### WHAT THE TASK ASKS
From the line with "Given: Open the 60 period selector" through the last line of the records below, both ends included, transcribe only those lines, exactly, and omit the pictures.

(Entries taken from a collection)

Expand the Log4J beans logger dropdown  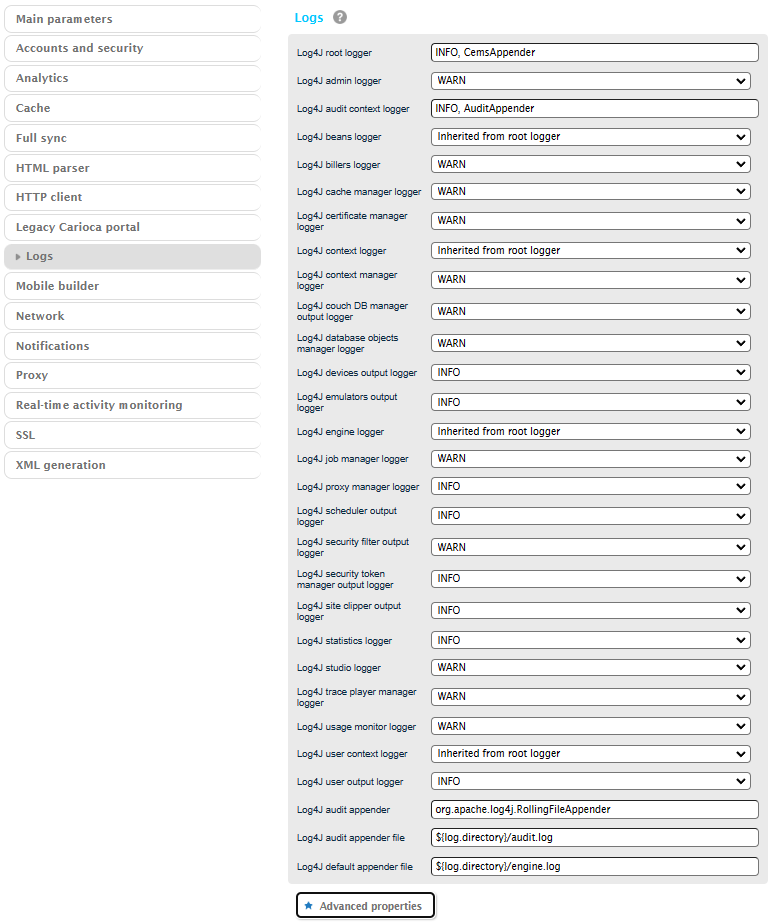point(591,137)
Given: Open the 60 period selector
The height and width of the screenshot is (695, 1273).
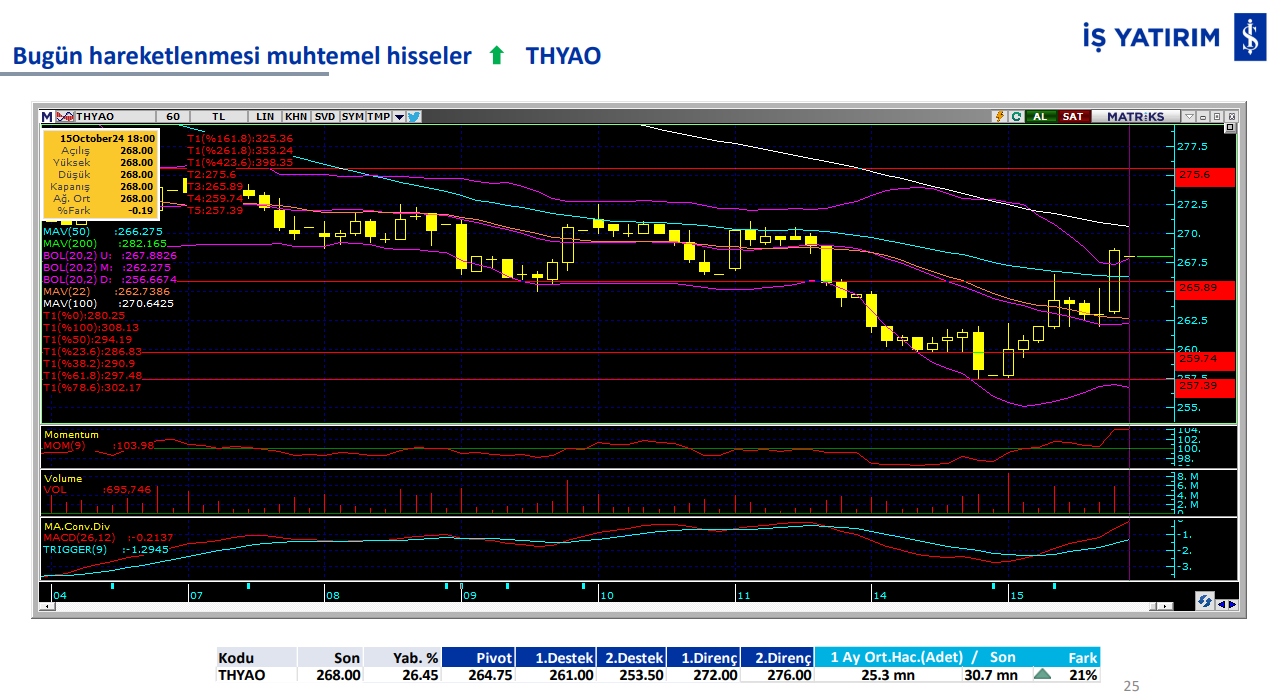Looking at the screenshot, I should (x=173, y=117).
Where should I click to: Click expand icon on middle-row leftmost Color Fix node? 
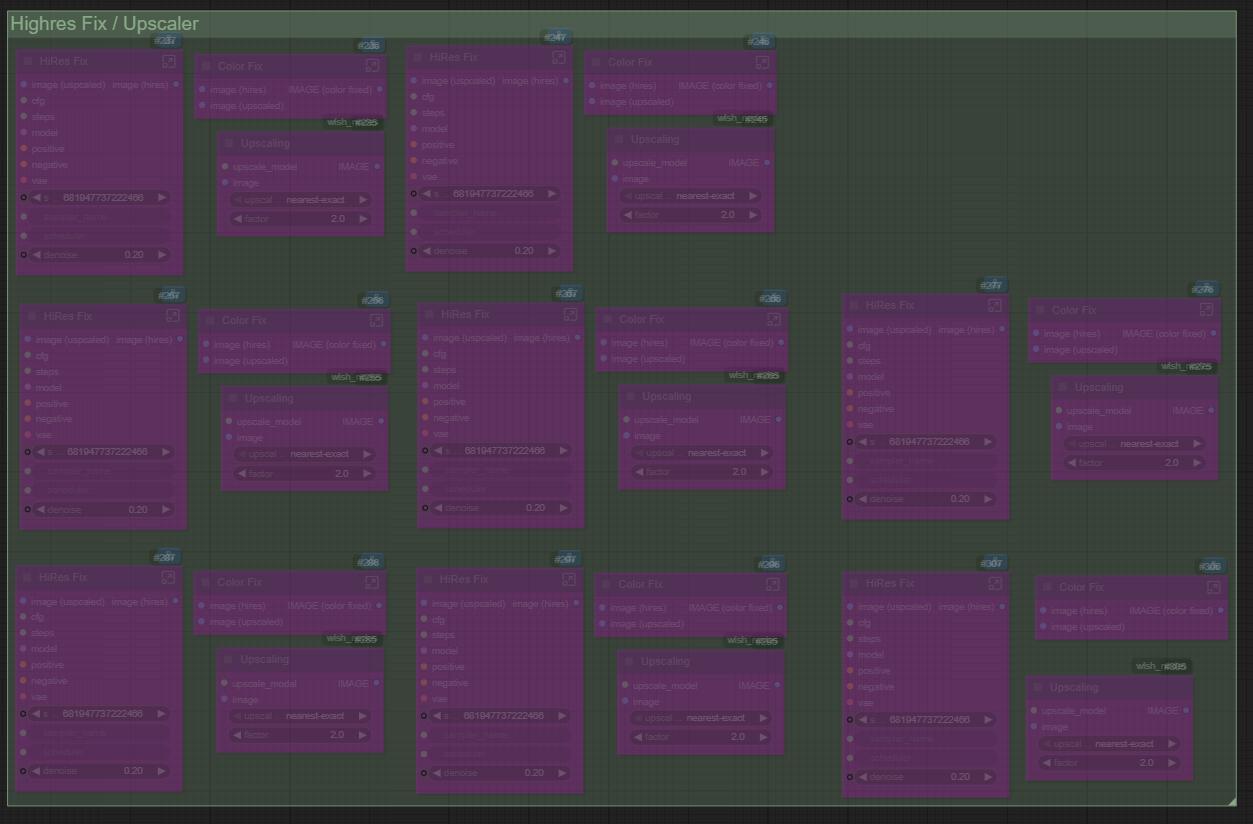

### EXERCISE RESPONSE
Given: Open the 60 period selector
The height and width of the screenshot is (695, 1273).
Looking at the screenshot, I should (x=173, y=117).
Where should I click to: Click expand icon on middle-row leftmost Color Fix node? 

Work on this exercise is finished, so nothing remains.